Hetrombopag for the Thrombocytopenia Induced by Concurrent Chemoradiotherapy

Launched by SIR RUN RUN SHAW HOSPITAL · May 27, 2024

Keywords

ClinConnect Summary

This clinical trial is studying a medication called hetrombopag to see if it can help patients who have low platelet counts, known as thrombocytopenia, due to treatment with both chemotherapy and radiation therapy. Low platelet counts can be a serious issue, as they may require doctors to reduce or delay treatment, which can affect the overall success of cancer treatment. The trial aims to find out if hetrombopag is safe and effective for these patients.

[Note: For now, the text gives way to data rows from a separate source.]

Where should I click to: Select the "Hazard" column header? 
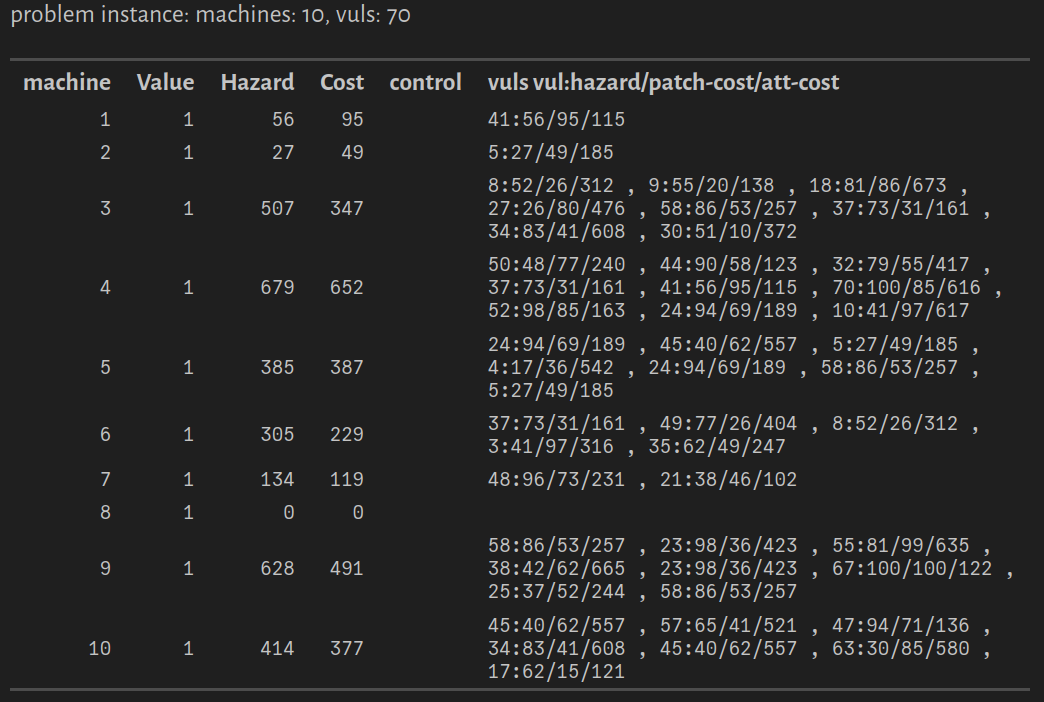tap(257, 83)
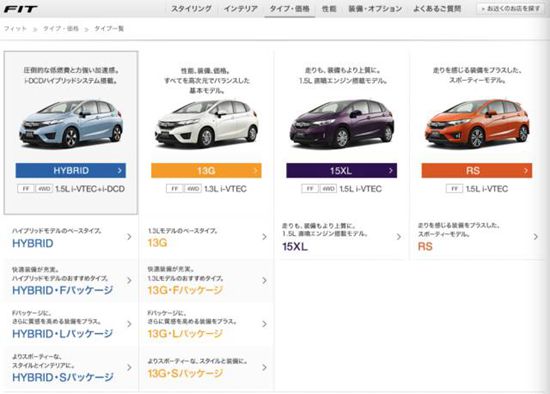The width and height of the screenshot is (550, 394).
Task: Click the red-orange RS banner button
Action: click(477, 171)
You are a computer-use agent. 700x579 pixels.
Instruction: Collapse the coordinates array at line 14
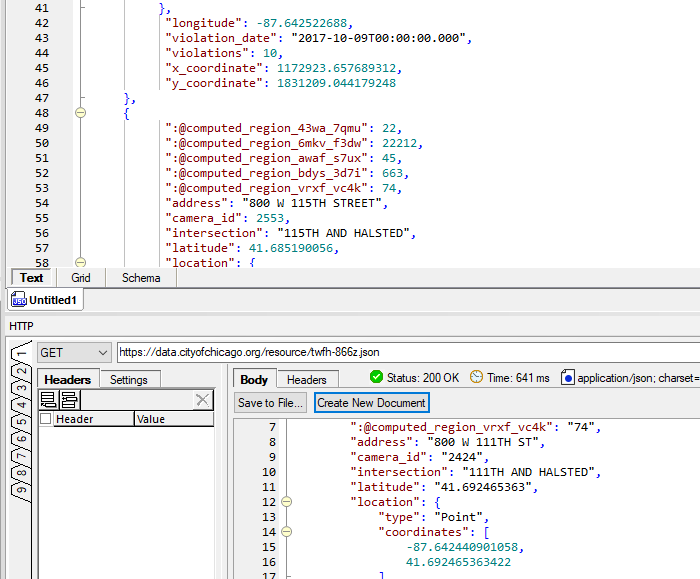[x=287, y=532]
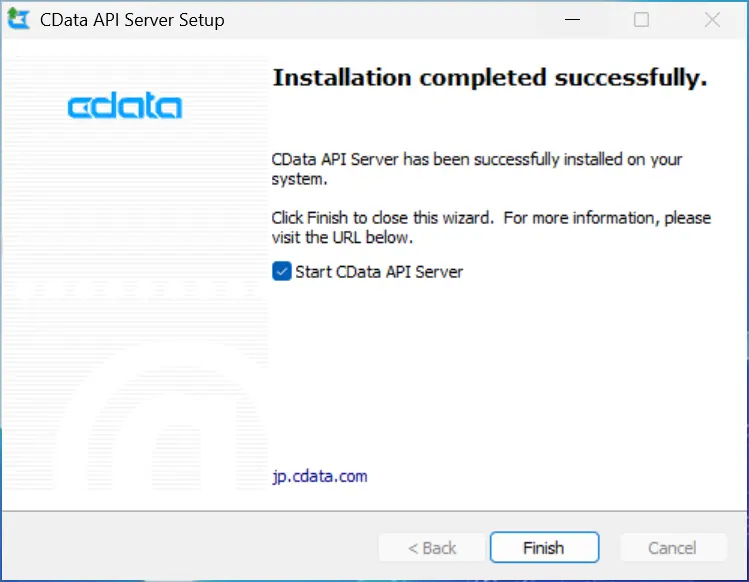The width and height of the screenshot is (749, 582).
Task: Uncheck the Start CData API Server checkbox
Action: (282, 271)
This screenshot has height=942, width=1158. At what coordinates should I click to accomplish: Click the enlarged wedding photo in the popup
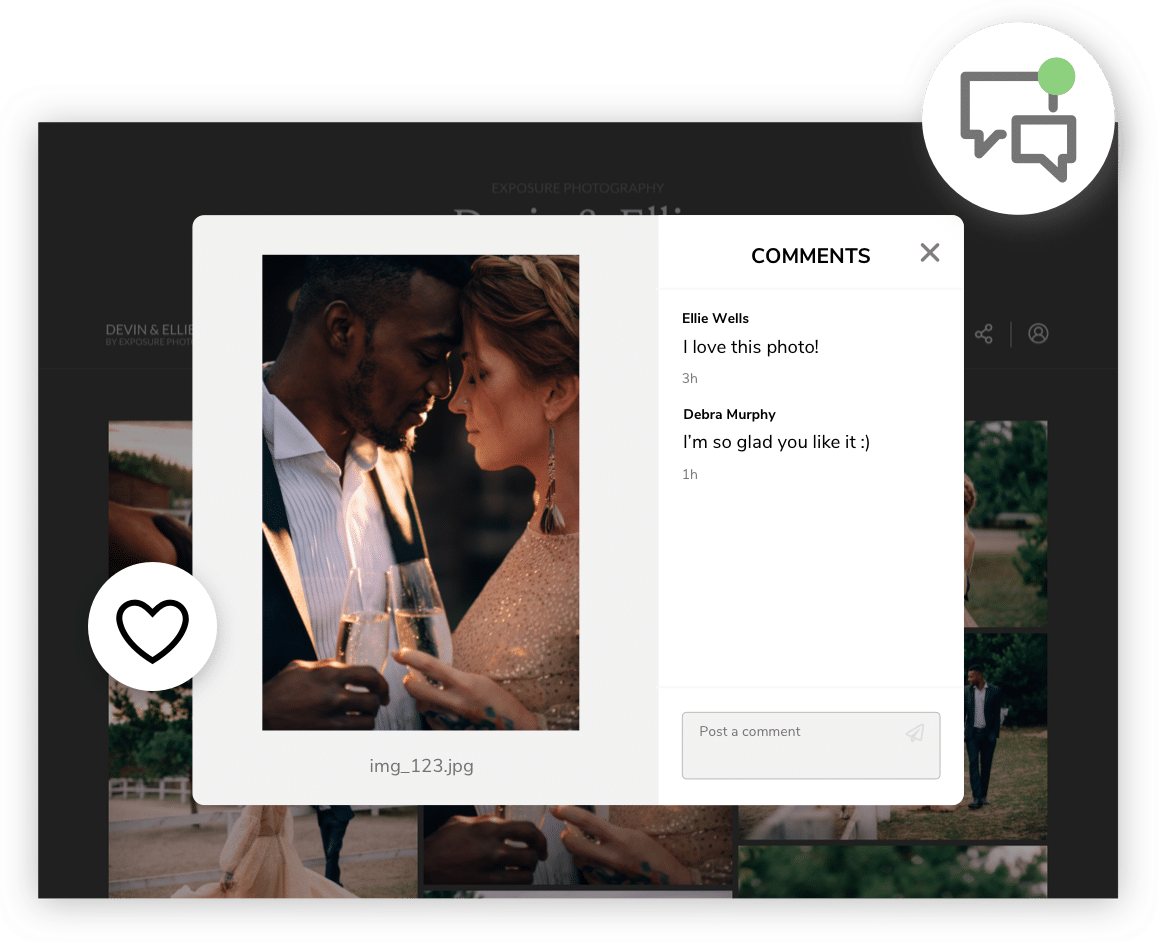[x=420, y=492]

To participate in this study, individuals must be at least 18 years old and diagnosed with a cancer that is being treated with both chemotherapy and radiation. They should have a platelet count below a certain level and be in good enough health to participate. Participants can expect close monitoring throughout the trial to assess the medication's effects and any side effects. It's important to note that individuals with certain medical conditions or who have had specific treatments recently may not be eligible to join the study.

Gender

ALL

Eligibility criteria

• Inclusion Criteria:
• • Age ≥ 18 years old, regardless of gender;
• • Malignant tumor patients diagnosed through pathological or cytological examination, regardless of cancer type, may experience thrombocytopenia during radical synchronous radiotherapy and chemotherapy treatment;
• • Platelet count of patients ≤ 75 × 10\^9/L on the day or 3 days prior to enrollment;
• • Expected survival time ≥ 12 weeks;
• • ECOG PS score for physical condition: 0-2 points;
• * The laboratory inspection indicators meet the following requirements:
• • 1. Renal function: Cr ≤ ULN (upper limit of normal value) x 1.5, endogenous creatinine clearance rate (Ccr) ≥ 55 ml/min;
• • 2. Liver function: Total bilirubin ≤ ULN × 1.5; ALT and AST ≤ ULN × 3; (If it is intrahepatic cholangiocarcinoma or liver metastasis, total bilirubin should not exceed 3 times the normal upper limit, and transaminase should not exceed 5 times the normal upper limit);
• • Women of childbearing age agree to use contraception during the study period and within 6 months after the end of the study; And not a lactating patient; Male patients who agree to contraception during the study period and within 6 months after the end of the study;
• • Those who have not participated in clinical trials of other drugs within the 4 weeks prior to enrollment;
• • It is expected that those with good compliance will be able to follow up on therapeutic effects and adverse reactions according to the protocol requirements;
• • No serious complications such as active gastrointestinal bleeding, perforation, jaundice, gastrointestinal disorders Obstruction, non cancerous fever\>38 °C;
• • The subjects are able to understand the situation of this study and voluntarily sign an informed consent form.
• Exclusion Criteria:
• • Screening for thrombocytopenia caused by non tumor treatment within the first 6 months, including but not limited to liver cirrhosis, splenic hyper function, infection, and bleeding;
• • Suffering from other hematopoietic system diseases besides thrombocytopenia caused by concurrent radiotherapy and chemotherapy for malignant tumors, including leukemia, primary immune thrombocytopenia, myeloproliferative diseases, multiple myeloma, and myelodysplastic syndrome;
• • Combined bone marrow invasion or bone marrow metastasis;
• • After treatment with infusion of red blood cells or erythropoietin (EPO), hemoglobin remains below 50g/L, or after treatment with granulocyte colony-stimulating factor (G-CSF), the absolute value of neutrophils remains below 1.0 × 10\^9/L;
• • Have received pelvic and spinal radiation therapy, as well as bone field radiation, within the three months prior to screening;
• • History of arterial or venous thrombosis within the first 6 months of screening;
• • Clinical manifestations of severe bleeding (such as gastrointestinal bleeding) within the first two weeks of screening;
• • Received platelet transfusion within 2 days prior to enrollment;
• • Screening for patients with severe cardiovascular diseases (such as NYHA heart function score III-IV), known arrhythmias that increase the risk of thromboembolism, such as atrial fibrillation, coronary stent implantation, angioplasty, and coronary artery bypass grafting within the first 6 months;
• • Received treatment with recombinant human thrombopoietin (rhTPO), recombinant human interleukin-11 (rhIL-11), or thrombopoietin receptor agonists (such as eltrombopag, avatrombopag) within 14 days prior to screening;
• • Patients who are known or expected to be allergic or intolerant to the active ingredients or excipients of hetrombopag tablets (excipients include cellulose lactose, low substituted hydroxypropyl cellulose, magnesium stearate, and film coated premixes);
• • Breastfeeding women;
• • Vulnerable groups, including individuals with mental illness, cognitive impairment, critically ill patients, minors, pregnant women, etc;
• • The researcher believes that the participants are not suitable for enrollment.